Industry sees 14% drop in auto sales

Published October 24, 2018, 12:00 AM

by manilabulletin_admin

By Bernie Cahiles-Magkilat

The domestic motor vehicle industry expects a 14 percent decline in sales this year, worst since the Asian financial crisis, as the TRAIN Law plus other economic factors especially high inflation contributed to dampen growth.

campi-tma

Rommel Gutierrez, president of Chamber of Automotive Manufacturers of the Philippines Inc., told reporters covering the 7th Philippines International Motor Show that the industry continued to post negative growth as of end third quarter this year.

Joint sales of CAMPI and the Truck Manufacturers Association (TMA) have been down by 14 percent as of September this year versus same period last year.

“We are currently experiencing 14 decline so we hope to end the year at that level,” said Gutierrez, visibly disappointed that decline in sales continued.

Data would show that the projected 14 percent negative sales growth by end this year would be the worst since the 43.76 percent decline in 1998, the height of the Asian financial crisis.

Late last year, CAMPI and TMA jointly projected a flat growth in 2018 because of the impact of the excise tax on cars under TRAIN 1, which took effect on January 1, 2018.

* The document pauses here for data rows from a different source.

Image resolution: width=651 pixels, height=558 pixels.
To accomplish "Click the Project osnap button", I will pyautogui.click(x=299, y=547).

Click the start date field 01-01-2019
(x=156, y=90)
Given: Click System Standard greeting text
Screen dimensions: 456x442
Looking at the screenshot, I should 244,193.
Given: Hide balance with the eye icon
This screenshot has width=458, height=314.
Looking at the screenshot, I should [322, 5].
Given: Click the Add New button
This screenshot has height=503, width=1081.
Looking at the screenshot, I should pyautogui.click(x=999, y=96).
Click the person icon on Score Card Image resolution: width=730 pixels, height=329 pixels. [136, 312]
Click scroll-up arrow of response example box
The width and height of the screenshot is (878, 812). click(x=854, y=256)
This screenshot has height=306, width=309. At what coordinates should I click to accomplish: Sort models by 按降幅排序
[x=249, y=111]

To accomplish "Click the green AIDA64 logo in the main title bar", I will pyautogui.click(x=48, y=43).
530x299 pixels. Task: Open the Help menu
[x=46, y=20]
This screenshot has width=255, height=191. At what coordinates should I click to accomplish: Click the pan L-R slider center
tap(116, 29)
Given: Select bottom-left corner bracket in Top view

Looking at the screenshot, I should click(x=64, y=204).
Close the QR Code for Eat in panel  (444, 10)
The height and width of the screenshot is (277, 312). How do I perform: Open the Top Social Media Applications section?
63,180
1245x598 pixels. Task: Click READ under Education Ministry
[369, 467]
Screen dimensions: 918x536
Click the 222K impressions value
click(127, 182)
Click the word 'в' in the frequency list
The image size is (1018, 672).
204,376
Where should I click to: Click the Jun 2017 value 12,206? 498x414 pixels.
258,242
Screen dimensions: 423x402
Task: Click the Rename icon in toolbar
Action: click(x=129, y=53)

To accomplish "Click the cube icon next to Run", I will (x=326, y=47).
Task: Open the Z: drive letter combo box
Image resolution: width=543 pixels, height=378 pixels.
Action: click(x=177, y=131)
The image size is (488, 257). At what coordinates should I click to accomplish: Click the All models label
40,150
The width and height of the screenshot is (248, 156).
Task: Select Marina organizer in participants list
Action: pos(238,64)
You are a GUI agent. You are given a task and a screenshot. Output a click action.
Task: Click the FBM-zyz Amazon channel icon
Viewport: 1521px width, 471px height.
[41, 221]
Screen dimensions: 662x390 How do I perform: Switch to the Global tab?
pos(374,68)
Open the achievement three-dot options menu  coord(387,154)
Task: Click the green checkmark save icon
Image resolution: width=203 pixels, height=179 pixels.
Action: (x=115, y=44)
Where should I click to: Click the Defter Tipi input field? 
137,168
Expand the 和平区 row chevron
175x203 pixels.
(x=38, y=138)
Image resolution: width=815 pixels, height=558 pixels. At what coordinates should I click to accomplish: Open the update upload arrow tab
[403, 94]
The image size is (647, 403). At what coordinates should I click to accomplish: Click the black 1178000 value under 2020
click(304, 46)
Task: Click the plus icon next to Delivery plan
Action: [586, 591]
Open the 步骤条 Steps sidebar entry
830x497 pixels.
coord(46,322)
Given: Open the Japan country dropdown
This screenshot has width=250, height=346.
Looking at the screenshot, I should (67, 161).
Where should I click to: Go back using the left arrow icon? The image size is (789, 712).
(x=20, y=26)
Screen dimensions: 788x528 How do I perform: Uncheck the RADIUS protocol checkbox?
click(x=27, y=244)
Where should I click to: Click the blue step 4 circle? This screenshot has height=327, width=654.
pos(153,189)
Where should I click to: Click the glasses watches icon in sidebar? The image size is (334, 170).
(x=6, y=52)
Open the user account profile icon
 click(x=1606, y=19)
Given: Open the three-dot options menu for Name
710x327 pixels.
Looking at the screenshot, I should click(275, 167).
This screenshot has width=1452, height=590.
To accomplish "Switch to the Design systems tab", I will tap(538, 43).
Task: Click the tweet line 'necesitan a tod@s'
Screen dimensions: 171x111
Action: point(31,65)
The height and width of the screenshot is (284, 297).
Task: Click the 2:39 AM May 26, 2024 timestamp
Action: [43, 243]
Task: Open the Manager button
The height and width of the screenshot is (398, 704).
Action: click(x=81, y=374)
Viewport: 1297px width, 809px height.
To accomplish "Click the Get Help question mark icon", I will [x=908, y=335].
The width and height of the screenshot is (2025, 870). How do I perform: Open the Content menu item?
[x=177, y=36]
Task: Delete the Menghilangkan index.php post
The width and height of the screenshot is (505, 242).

To avoid the higher prices of cars, buyers had advanced their purchases in the last part of 2017, resulting in the exceptional high growth in car sales in 2017.

Because of that the industry anticipated negative growth in the first two quarters of 2018 only as market was also expected to be able to adjust in the third to last quarters to end the year on a flat growth.

“But inflation contributed to the continued decline in motor vehicle sales,” he said.
Gutierrez recalled that the automotive industry enjoyed an average 16 percent growth since 2010 or in the past 8 years.

Overall sales of motor vehicles in 2017 grew by 18.4 percent to 425,673 units versus 359,572 units in 2016.

TMA President Dante Santos said the industry is undergoing a “very dramatic change in sales.”
Unfortunately, Santos said, other economic factors such as high interest rate, weak peso, high oil prices, and higher prices of commodities resulting in an elevated inflation rate have further dampened consumer appetite causing car sales to remain in the red category in the past three quarters.

Aside from the accelerated purchases in the last quarter of 2917, Santos stressed that “economic factors are big” contributors to the negative sales this year.

Santos noting that foreign exchange rate alone deteriorated from P48 to a dollar in December 2017 and now at P54 level already plus the high interest rate.

Banks’ high interest rate also discouraged big ticket purchases.

With soaring prices of basic and prime commodities, he said, buyers held off purchases of major items like cars.

In the hierarchy of needs, Santos said, cars are in the third or fourth.
Already, Santos said that car companies may also further adjust prices this year from the 5 percent earlier.

“A 10 percent increase in car prices is the worst,” he said.

“We are called a tiger economy in the last two years and suddenly 12 months after we are no longer tiger.”

But, Santos noted that all is not lost because the domestic economy is still strong.
“The bottom line is that the economy is still strong because we have strong fundamental, solid and we have infrastructure so we are not failing much as a country,” he emphasized.

He also cited government efforts to control rising inflation by freezing prices on basic commodities such as rice, pork, and chicken.

The National Food Authority Council has also allowed more rice importation of rice, vegetables and fish to augment local supply. The lack of supply was blamed for the skyrocketing prices of basic and prime commodities.